##### Records shown

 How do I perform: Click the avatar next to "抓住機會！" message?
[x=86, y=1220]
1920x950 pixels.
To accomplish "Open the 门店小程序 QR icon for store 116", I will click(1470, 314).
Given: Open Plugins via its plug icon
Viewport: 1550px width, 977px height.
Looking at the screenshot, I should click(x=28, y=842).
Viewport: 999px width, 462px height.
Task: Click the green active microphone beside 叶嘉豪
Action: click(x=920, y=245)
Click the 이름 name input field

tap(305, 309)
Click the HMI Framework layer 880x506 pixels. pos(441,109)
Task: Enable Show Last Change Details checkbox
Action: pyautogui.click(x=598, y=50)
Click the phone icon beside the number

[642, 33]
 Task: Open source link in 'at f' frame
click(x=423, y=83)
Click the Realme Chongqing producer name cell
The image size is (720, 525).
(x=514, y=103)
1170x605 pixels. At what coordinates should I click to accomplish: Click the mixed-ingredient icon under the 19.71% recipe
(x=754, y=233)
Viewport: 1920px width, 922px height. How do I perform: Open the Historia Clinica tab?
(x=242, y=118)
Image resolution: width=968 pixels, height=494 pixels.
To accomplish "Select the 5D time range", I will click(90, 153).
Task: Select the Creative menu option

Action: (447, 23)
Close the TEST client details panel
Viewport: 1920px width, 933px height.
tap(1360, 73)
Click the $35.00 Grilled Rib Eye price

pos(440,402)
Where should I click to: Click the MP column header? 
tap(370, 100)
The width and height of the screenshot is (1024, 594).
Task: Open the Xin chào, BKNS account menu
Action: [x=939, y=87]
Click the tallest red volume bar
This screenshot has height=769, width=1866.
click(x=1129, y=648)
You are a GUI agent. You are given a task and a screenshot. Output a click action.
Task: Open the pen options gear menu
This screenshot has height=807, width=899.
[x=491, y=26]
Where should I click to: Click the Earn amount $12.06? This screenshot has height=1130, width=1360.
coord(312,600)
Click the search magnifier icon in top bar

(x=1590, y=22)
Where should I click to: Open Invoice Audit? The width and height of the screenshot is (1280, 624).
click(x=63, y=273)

##########

-- Your instructions --
Give all the records above again, wording unchanged.

-- Exercise output --
 How do I perform: Click the avatar next to "抓住機會！" message?
[x=86, y=1220]
1920x950 pixels.
To accomplish "Open the 门店小程序 QR icon for store 116", I will click(1470, 314).
Given: Open Plugins via its plug icon
Viewport: 1550px width, 977px height.
Looking at the screenshot, I should click(x=28, y=842).
Viewport: 999px width, 462px height.
Task: Click the green active microphone beside 叶嘉豪
Action: click(x=920, y=245)
Click the 이름 name input field

tap(305, 309)
Click the HMI Framework layer 880x506 pixels. pos(441,109)
Task: Enable Show Last Change Details checkbox
Action: pyautogui.click(x=598, y=50)
Click the phone icon beside the number

[642, 33]
 Task: Open source link in 'at f' frame
click(x=423, y=83)
Click the Realme Chongqing producer name cell
The image size is (720, 525).
(x=514, y=103)
1170x605 pixels. At what coordinates should I click to accomplish: Click the mixed-ingredient icon under the 19.71% recipe
(x=754, y=233)
Viewport: 1920px width, 922px height. How do I perform: Open the Historia Clinica tab?
(x=242, y=118)
Image resolution: width=968 pixels, height=494 pixels.
To accomplish "Select the 5D time range", I will click(90, 153).
Task: Select the Creative menu option

Action: (447, 23)
Close the TEST client details panel
Viewport: 1920px width, 933px height.
tap(1360, 73)
Click the $35.00 Grilled Rib Eye price

pos(440,402)
Where should I click to: Click the MP column header? 
tap(370, 100)
The width and height of the screenshot is (1024, 594).
Task: Open the Xin chào, BKNS account menu
Action: [x=939, y=87]
Click the tallest red volume bar
This screenshot has height=769, width=1866.
click(x=1129, y=648)
You are a GUI agent. You are given a task and a screenshot. Output a click action.
Task: Open the pen options gear menu
This screenshot has height=807, width=899.
[x=491, y=26]
Where should I click to: Click the Earn amount $12.06? This screenshot has height=1130, width=1360.
coord(312,600)
Click the search magnifier icon in top bar

(x=1590, y=22)
Where should I click to: Open Invoice Audit? The width and height of the screenshot is (1280, 624).
click(x=63, y=273)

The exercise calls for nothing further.